The context selector specifies three distinct trait selector sets, a
\kcode{construct} trait selector set, a \kcode{device} trait selector set, and
a \kcode{user} trait selector set. The \kcode{construct} trait selector set
specifies three trait selectors: \kcode{teams}, \kcode{parallel}, and
\kcode{for}. The \kcode{device} trait selector set specifies one trait
selector: \kcode{arch(nvptx)}. And the \kcode{user} trait selector set
specifies one trait selector: \kcode{condition(\ucode{N>32})}.
The \kcode{teams}, \kcode{parallel}, and \kcode{for} trait selectors
respectively require that the \plc{teams}, \plc{parallel}, and \plc{for} traits
are active in the \plc{construct} trait set of the OpenMP context (i.e., the
\kcode{teams}, \kcode{parallel}, and \kcode{for} constructs are enclosing
constructs that do not appear outside any enclosing \kcode{target} construct at
the program point of interest). The \kcode{arch} trait selector specifies the
\kcode{nvptx} trait property, requiring that \plc{nvptx} is one of the
supported architectures per the \plc{arch} trait of the \plc{device} trait set
of the OpenMP context. Finally, the \kcode{condition} trait selector specifies
the \ucode{N>32} expression as a trait property, requiring that \ucode{N>32}
evaluates to \plc{true} in the OpenMP context.

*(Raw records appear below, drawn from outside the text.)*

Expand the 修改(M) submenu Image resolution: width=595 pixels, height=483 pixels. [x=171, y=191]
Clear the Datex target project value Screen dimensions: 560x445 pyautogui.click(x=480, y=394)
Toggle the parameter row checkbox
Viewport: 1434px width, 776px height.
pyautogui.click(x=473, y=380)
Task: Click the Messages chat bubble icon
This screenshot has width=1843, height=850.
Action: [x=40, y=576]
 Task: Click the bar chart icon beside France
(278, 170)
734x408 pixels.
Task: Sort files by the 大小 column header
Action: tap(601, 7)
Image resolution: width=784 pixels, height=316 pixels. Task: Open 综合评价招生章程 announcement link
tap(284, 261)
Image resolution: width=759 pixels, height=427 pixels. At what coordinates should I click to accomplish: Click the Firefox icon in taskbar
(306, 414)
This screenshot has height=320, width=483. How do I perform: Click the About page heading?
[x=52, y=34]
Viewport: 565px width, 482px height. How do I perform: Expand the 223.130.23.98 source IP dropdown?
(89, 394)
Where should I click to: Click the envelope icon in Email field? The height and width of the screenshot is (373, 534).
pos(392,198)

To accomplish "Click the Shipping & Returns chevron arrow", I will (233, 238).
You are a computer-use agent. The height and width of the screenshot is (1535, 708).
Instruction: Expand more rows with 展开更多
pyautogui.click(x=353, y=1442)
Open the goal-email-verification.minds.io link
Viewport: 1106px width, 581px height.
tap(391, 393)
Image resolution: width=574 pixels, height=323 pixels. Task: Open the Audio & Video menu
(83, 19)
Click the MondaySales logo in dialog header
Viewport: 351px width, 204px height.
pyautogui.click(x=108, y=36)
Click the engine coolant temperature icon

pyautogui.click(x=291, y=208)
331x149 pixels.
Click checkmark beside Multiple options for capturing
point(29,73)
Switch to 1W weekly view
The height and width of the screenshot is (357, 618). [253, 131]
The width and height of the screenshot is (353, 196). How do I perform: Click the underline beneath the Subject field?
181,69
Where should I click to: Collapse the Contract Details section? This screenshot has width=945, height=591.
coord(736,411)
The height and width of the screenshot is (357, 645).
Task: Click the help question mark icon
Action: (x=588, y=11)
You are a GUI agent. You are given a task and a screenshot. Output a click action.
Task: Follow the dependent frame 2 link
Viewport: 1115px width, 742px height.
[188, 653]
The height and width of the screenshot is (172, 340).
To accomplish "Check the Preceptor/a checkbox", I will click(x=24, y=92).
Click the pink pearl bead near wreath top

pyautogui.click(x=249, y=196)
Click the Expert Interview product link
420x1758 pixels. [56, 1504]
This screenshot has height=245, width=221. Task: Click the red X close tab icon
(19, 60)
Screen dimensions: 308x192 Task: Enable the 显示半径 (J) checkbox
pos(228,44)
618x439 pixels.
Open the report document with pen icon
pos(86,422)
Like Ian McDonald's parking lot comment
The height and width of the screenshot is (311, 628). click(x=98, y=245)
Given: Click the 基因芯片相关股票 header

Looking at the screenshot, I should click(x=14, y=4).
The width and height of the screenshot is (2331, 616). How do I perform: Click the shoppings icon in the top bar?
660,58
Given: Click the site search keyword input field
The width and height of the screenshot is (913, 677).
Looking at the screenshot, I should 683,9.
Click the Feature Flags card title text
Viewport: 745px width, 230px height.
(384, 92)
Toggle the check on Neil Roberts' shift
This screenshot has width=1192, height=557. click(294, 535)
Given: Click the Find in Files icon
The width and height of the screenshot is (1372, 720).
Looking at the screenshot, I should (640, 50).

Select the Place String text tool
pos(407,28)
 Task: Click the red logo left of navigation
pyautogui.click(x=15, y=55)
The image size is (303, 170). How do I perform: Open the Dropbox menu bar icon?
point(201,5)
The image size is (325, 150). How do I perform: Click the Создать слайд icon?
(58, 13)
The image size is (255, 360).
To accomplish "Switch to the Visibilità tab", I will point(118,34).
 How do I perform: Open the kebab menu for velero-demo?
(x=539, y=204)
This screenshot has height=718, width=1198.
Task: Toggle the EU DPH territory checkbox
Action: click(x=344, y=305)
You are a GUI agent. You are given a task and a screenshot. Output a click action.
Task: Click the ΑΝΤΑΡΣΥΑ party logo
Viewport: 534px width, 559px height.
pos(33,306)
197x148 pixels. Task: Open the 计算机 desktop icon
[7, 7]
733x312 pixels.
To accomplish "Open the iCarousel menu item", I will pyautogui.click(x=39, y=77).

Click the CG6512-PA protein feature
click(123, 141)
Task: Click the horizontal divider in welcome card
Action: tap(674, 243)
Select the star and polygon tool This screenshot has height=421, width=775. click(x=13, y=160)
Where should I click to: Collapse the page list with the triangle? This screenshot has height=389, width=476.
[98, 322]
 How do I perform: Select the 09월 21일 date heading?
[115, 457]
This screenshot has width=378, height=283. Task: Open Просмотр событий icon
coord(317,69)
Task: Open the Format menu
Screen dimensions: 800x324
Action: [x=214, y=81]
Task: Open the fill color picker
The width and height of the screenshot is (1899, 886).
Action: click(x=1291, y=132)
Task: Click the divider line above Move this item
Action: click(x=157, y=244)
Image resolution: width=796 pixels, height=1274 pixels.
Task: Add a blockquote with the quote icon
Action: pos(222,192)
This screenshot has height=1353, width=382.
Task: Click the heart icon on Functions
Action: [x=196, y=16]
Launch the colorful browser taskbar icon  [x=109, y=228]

The remainder of this section presents examples that make use of context
selectors for function and directive variant selection. Sections
\ref{subsec:declare_variant} and \ref{subsec:metadirective} cover cases where
only one context selector is compatible.
Section \ref{subsec:context_selector_scoring} covers cases where
multiple compatible context selectors exist and a scoring algorithm
determines which one of the variants is selected.
\subsection{\kcode{declare variant} Directive}
\label{subsec:declare_variant}
\index{directives!declare variant@\kcode{declare variant}}
\index{declare variant directive@\kcode{declare variant} directive}
\index{declare variant directive@\kcode{declare variant} directive!match clause@\kcode{match} clause}
\index{clauses!match@\kcode{match}}
\index{match clause@\kcode{match} clause}
A \kcode{declare variant} directive specifies an alternate function,
\plc{function variant}, to be used in place of the \plc{base function}
%when the trait within the \kcode{match} clause has a valid context.
when the trait within the \kcode{match} clause matches the OpenMP context at a given callsite.
The base function follows the directive in the C and C++ languages.
In Fortran, either a subroutine or function may be used as the base function,
and the \kcode{declare variant} directive must be in the specification
part of a subroutine or function (unless a \plc{base-proc-name}
modifier is used, as in the case of a procedure declaration statement). See
the OpenMP 5.0 Specification for details on the modifier.
When multiple \kcode{declare variant} directives are used
a function variant becomes a candidate for replacing the base function if the
%base function call context matches the traits of all selectors in the \kcode{match} clause.
context at the base function call matches the traits of all selectors in the \kcode{match} clause.
If there are multiple candidates, a score is assigned with rules for each
of the selector traits.
See Section \ref{subsec:context_selector_scoring} for details.
%The scoring algorithm can be found in the OpenMP 5.0 Specification.
In the first example the \ucode{vxv()} function is called within a \kcode{parallel} region,
a \kcode{target} region, and in a sequential part of the program. Two function variants, \ucode{p_vxv()} and \ucode{t_vxv()},
are defined for the first two regions by using \kcode{parallel} and \kcode{target} selectors (within
the \plc{construct} trait set) in a \kcode{match} clause. The \ucode{p_vxv()} function variant includes
a \kcode{for} construct (\kcode{do} construct for Fortran) for the \kcode{parallel} region,
while \ucode{t_vxv()} includes a \kcode{distribute simd} construct for the \kcode{target} region.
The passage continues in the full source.